__対象テキスト__
******

2030年度末には北海道新幹線が札幌まで延伸される予定で、駅を含めた周辺では複数の再開発事業が進行中。2029年秋には、駅と一体開発される形で、道内で最高層となる250メートル級の高層ビルが完成予定です(※11)。高級ホテル、商業施設、バスターミナルが入り、札幌の顔が大きく変わりそうです。
このため札幌駅総合開発としては、「施設の改良、建替え等激動の10年間」(平川敏彦社長)となります。経営難に陥っているJR北海道は、国に提出した「長期経営ビジョン」で、自立経営に向けて「札幌駅前の再開発や関連事業による増益」の重要性に触れています。JR本体や北海道全体に与えるインパクトも大きくなりそうです。
(※10)参考:朝日新聞デジタル「『北海道は弱者じゃない』 札幌駅で稼ぐJRが新タワー」
(※11)参考:NHK おうちで学ぼう!for School「北海道新幹線開業5年 加速する札幌市の再開発」
【番外編1】北海道は宇宙産業のメッカに?
ランキング外でも、北海道には個性ある企業が多くあります。中でも注目されるのは、広い土地や、打ち上げやすい海域に面するという地の利を生かした宇宙関連産業です。
宇宙産業の市場規模は、2040年に100兆円まで拡大するといわれ、世界各地で開発を加速する成長分野です。十勝地方の大樹町には発射場があり、宇宙版シリコンバレーを目指して環境整備が進んでいます。
実業家の堀江貴文さんがファウンダーとなり、民間企業として国内で初めてロケットを宇宙空間まで飛ばした「インターステラテクノロジズ」と、ドラマ化された小説『下町ロケット』のモデルともいわれる「植松電機」の2社を紹介します。

******

__データセット抜粋__
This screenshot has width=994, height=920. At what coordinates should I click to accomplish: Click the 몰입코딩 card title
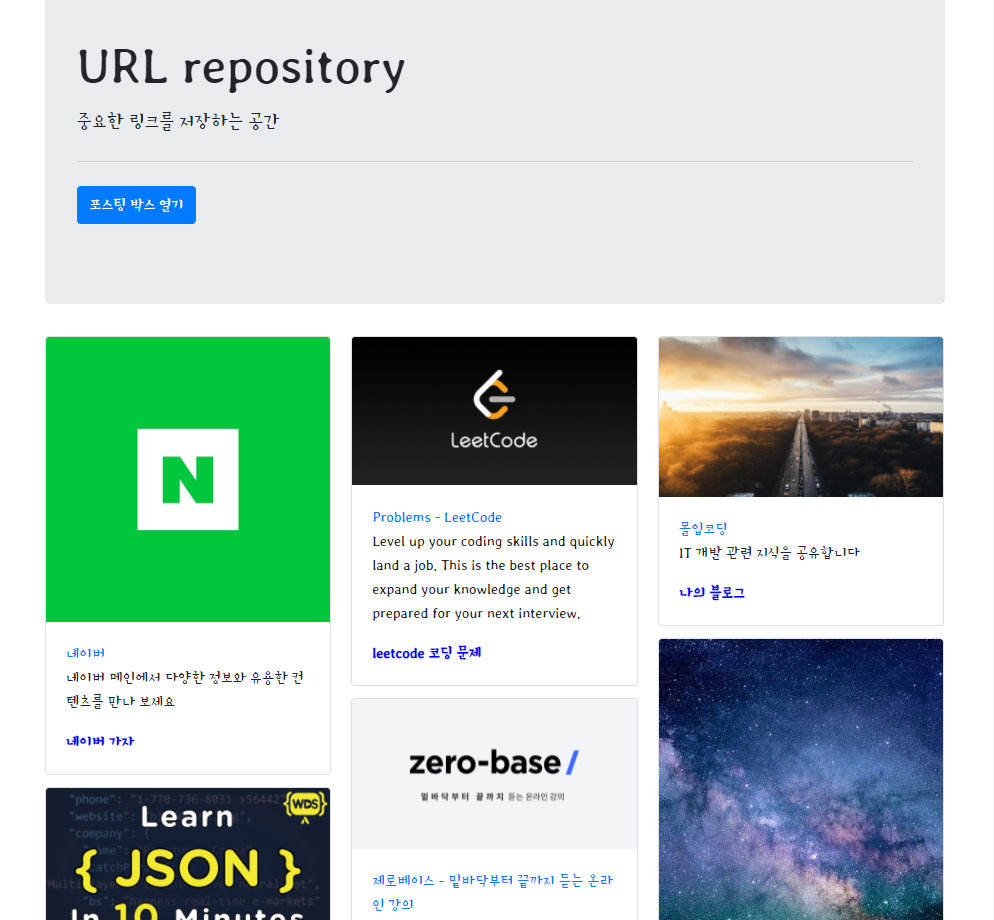pos(702,527)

******

対象テキストの「2030年度末には北海道新幹」から「して環境整備が進んでいます。」までを、両端を含めて一字一句違えずに書き写すこと。

2030年度末には北海道新幹線が札幌まで延伸される予定で、駅を含めた周辺では複数の再開発事業が進行中。2029年秋には、駅と一体開発される形で、道内で最高層となる250メートル級の高層ビルが完成予定です(※11)。高級ホテル、商業施設、バスターミナルが入り、札幌の顔が大きく変わりそうです。
このため札幌駅総合開発としては、「施設の改良、建替え等激動の10年間」(平川敏彦社長)となります。経営難に陥っているJR北海道は、国に提出した「長期経営ビジョン」で、自立経営に向けて「札幌駅前の再開発や関連事業による増益」の重要性に触れています。JR本体や北海道全体に与えるインパクトも大きくなりそうです。
(※10)参考:朝日新聞デジタル「『北海道は弱者じゃない』 札幌駅で稼ぐJRが新タワー」
(※11)参考:NHK おうちで学ぼう!for School「北海道新幹線開業5年 加速する札幌市の再開発」
【番外編1】北海道は宇宙産業のメッカに?
ランキング外でも、北海道には個性ある企業が多くあります。中でも注目されるのは、広い土地や、打ち上げやすい海域に面するという地の利を生かした宇宙関連産業です。
宇宙産業の市場規模は、2040年に100兆円まで拡大するといわれ、世界各地で開発を加速する成長分野です。十勝地方の大樹町には発射場があり、宇宙版シリコンバレーを目指して環境整備が進んでいます。